Denúncias de violência contra crianças e adolescentes caem 12% no Brasil durante a pandemia
O número de denúncias de violência contra crianças e adolescentes no Brasil caiu 12% durante os meses da pandemia em 2020 em comparação ao mesmo período do ano passado. Segundo dados do Ministério da Mulher, Família e Direitos Humanos, foram registradas 26.416 denúncias pelo canal “Disque 100” entre março e junho deste ano, contra 29.965 no mesmo período de 2019.
O número de registros em 2020 é o segundo menor para o período em toda série histórica, iniciada em 2011. Ele só superou as 24.188 denúncias que foram feitas em 2018.

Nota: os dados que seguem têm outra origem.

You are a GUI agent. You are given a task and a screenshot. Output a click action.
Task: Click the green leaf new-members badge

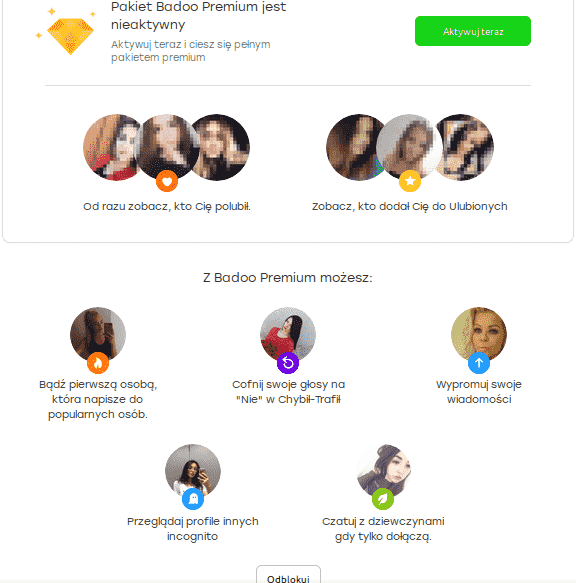pos(383,499)
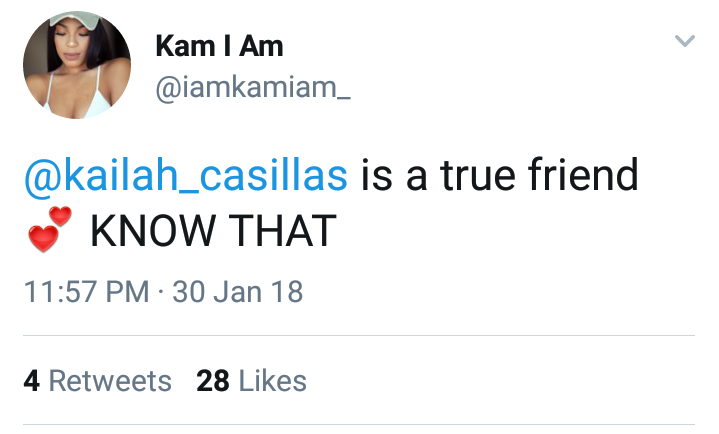
Task: Tap the white cap in the avatar
Action: pos(75,21)
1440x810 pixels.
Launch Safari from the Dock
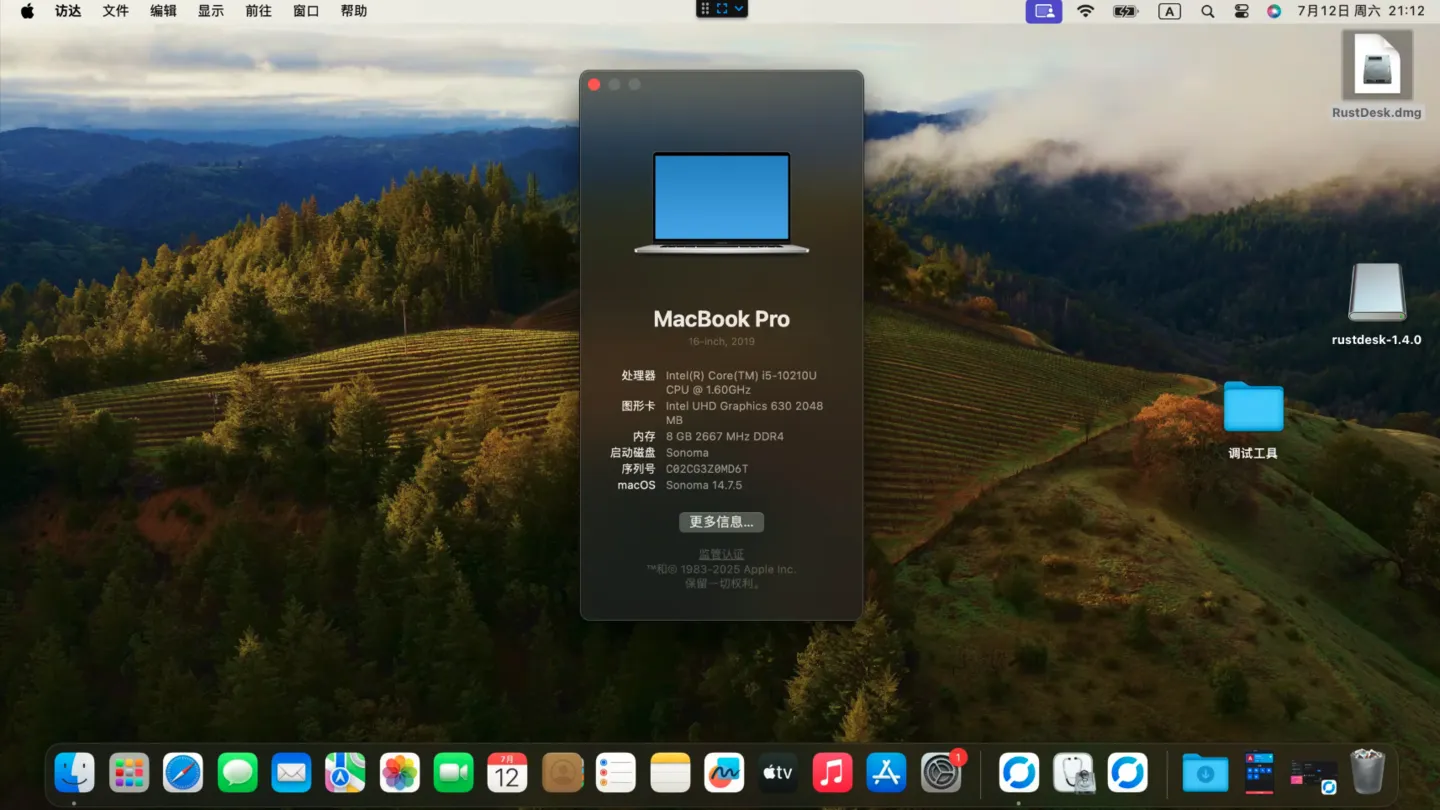183,772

Para o advogado, especialista em direitos da infância e juventude e ex-conselheiro do Conselho Nacional dos Direitos da Criança e do Adolescente (Conanda), Ariel de Castro, o fechamento das escolas por conta da quarentena obrigatória contra o coronavírus pode ter influenciado na diminuição das denúncias.
“A subnotificação das denúncias acaba sendo um efeito colateral do isolamento social e da suspensão de aulas para conter as contaminações por Covid-19. A maioria dos casos são descobertos por meio das escolas, mas os educadores e cuidadores de creche costumam se preservar e fazer denúncia anonimamente no ‘Disque 100’ ou nos Conselhos Tutelares. As denúncias são em sua maioria de negligência, além dos casos de violência física, psicológica e sexual”, diz.
É o caso do abuso sofrido pela filha da trabalhadora autônoma M., de 47 anos, moradora da Zona Leste de São Paulo, que prefere não se identificar. A menina, de 5 anos, começou a apresentar comportamento diferente na escola e a professora chamou a mãe para conversar.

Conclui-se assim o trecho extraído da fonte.